Dataset entries:
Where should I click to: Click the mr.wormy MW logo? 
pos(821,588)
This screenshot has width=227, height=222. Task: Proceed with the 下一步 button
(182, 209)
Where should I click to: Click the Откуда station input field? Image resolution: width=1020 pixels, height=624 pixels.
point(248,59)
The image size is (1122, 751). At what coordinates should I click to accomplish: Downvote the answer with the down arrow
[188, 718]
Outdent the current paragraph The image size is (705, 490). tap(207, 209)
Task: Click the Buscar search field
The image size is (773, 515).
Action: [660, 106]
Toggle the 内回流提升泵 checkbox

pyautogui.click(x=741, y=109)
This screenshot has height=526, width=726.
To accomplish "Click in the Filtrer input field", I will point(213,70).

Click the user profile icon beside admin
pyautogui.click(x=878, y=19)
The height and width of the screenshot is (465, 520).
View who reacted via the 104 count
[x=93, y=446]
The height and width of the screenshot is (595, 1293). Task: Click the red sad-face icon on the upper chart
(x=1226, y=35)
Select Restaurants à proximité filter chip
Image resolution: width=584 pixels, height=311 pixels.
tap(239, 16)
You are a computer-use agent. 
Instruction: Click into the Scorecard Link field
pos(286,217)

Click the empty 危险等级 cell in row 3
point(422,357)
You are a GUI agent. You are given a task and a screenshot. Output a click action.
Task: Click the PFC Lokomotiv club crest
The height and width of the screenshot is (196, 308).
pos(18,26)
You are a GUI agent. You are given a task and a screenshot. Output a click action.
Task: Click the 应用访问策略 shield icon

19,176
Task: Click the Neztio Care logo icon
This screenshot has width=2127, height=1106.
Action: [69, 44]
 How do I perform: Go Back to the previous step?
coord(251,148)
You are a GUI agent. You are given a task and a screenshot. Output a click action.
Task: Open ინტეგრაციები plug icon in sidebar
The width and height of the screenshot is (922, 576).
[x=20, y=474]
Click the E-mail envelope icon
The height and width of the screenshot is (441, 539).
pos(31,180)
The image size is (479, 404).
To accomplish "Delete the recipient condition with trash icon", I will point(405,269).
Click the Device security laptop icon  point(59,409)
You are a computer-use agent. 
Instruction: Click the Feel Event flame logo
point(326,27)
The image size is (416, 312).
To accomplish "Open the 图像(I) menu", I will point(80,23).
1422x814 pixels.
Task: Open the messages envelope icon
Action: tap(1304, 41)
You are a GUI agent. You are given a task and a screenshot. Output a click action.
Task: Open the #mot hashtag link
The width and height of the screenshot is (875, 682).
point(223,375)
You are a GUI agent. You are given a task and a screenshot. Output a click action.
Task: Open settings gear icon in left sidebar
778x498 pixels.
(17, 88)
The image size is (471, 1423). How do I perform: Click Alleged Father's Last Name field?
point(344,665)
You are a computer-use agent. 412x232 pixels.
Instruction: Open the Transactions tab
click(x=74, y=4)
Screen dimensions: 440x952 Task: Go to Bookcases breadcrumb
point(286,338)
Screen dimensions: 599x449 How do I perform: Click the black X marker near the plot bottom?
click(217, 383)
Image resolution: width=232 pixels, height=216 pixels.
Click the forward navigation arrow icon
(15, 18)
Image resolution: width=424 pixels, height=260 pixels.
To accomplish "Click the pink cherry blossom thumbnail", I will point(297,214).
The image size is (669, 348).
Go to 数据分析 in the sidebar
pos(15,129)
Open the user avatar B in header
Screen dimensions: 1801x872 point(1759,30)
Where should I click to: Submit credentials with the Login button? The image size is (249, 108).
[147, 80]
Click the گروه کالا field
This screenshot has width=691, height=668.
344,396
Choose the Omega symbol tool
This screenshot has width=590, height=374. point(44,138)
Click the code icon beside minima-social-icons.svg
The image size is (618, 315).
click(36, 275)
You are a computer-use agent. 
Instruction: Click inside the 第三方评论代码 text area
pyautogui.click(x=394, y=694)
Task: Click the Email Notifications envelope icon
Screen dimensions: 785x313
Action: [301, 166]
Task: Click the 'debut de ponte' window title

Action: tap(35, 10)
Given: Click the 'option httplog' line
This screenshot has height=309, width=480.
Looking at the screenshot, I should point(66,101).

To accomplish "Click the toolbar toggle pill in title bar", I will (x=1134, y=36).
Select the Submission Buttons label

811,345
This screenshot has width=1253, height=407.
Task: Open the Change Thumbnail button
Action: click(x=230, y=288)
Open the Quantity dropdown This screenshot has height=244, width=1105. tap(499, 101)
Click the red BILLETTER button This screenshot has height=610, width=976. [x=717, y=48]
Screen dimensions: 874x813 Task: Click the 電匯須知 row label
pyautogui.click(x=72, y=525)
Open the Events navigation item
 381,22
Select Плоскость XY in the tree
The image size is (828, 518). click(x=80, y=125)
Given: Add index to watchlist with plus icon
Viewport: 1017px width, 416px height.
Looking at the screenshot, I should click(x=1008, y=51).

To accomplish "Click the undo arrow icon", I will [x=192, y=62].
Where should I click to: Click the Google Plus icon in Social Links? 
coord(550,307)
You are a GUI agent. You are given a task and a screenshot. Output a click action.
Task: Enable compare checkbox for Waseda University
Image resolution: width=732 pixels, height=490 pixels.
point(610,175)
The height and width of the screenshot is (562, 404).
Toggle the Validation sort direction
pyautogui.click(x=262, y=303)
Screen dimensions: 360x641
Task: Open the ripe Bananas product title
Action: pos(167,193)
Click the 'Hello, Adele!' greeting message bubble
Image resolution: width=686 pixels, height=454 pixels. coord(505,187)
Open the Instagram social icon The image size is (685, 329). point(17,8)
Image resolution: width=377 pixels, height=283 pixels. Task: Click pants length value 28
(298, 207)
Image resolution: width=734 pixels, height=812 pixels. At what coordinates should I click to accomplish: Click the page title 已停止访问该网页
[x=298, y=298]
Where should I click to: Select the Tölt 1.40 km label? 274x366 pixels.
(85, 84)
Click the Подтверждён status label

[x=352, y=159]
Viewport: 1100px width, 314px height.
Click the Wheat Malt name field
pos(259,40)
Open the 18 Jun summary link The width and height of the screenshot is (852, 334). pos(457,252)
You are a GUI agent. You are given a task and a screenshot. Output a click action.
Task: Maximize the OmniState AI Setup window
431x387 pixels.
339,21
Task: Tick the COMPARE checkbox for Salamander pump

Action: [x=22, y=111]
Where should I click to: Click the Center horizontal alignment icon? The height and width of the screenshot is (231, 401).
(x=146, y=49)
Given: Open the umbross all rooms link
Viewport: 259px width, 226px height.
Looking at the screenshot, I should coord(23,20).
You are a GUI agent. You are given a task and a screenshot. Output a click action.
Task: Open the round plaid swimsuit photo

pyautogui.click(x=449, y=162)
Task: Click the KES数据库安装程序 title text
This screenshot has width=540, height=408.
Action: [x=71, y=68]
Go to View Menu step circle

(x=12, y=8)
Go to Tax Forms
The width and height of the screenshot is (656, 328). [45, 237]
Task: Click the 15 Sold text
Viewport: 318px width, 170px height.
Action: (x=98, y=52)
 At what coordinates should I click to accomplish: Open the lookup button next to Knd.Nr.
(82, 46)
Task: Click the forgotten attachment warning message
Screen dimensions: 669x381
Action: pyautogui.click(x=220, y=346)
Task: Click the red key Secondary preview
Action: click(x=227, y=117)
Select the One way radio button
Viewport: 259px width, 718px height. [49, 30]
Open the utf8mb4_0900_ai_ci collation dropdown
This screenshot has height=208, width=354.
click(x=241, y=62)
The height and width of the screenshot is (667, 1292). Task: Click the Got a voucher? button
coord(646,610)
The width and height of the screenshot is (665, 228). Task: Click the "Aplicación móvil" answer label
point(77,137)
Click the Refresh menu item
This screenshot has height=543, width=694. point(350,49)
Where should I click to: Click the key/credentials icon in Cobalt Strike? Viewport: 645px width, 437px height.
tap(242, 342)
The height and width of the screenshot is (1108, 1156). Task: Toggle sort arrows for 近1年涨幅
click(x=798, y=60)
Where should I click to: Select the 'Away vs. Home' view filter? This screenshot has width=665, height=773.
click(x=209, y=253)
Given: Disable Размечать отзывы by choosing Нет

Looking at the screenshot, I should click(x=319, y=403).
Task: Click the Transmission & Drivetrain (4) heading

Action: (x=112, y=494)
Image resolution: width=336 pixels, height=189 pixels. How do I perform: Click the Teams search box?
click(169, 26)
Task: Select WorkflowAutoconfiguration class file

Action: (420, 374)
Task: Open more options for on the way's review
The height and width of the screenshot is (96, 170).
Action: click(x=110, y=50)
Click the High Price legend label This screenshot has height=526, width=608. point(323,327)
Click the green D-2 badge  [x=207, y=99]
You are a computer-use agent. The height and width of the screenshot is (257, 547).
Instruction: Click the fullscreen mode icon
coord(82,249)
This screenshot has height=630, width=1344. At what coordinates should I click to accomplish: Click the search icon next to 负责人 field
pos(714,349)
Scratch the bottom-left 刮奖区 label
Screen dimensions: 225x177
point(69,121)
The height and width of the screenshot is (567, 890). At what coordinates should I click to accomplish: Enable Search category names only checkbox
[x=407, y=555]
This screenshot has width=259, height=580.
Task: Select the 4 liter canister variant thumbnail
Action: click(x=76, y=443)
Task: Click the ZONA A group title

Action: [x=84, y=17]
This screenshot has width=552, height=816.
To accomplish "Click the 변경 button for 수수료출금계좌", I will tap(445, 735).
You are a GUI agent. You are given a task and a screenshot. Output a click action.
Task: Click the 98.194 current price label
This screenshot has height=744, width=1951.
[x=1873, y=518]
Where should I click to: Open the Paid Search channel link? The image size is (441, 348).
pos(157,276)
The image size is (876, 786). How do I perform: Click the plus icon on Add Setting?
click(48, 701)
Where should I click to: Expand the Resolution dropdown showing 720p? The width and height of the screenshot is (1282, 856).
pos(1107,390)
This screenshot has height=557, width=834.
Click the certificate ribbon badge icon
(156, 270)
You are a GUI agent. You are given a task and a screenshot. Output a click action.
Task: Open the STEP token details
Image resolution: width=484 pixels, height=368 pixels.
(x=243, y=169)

→ **Your assignment**
Using the entries above, give back exactly the line containing "Screen dimensions: 669x381", the line containing "Task: Open more", and every line between them, and nothing else.

→ **Answer box**
Screen dimensions: 669x381
Action: pyautogui.click(x=220, y=346)
Task: Click the red key Secondary preview
Action: click(x=227, y=117)
Select the One way radio button
Viewport: 259px width, 718px height. [49, 30]
Open the utf8mb4_0900_ai_ci collation dropdown
This screenshot has height=208, width=354.
click(x=241, y=62)
The height and width of the screenshot is (667, 1292). Task: Click the Got a voucher? button
coord(646,610)
The width and height of the screenshot is (665, 228). Task: Click the "Aplicación móvil" answer label
point(77,137)
Click the Refresh menu item
This screenshot has height=543, width=694. point(350,49)
Where should I click to: Click the key/credentials icon in Cobalt Strike? Viewport: 645px width, 437px height.
tap(242, 342)
The height and width of the screenshot is (1108, 1156). Task: Toggle sort arrows for 近1年涨幅
click(x=798, y=60)
Where should I click to: Select the 'Away vs. Home' view filter? This screenshot has width=665, height=773.
click(x=209, y=253)
Given: Disable Размечать отзывы by choosing Нет

Looking at the screenshot, I should click(x=319, y=403).
Task: Click the Transmission & Drivetrain (4) heading

Action: (x=112, y=494)
Image resolution: width=336 pixels, height=189 pixels. How do I perform: Click the Teams search box?
click(169, 26)
Task: Select WorkflowAutoconfiguration class file

Action: (420, 374)
Task: Open more options for on the way's review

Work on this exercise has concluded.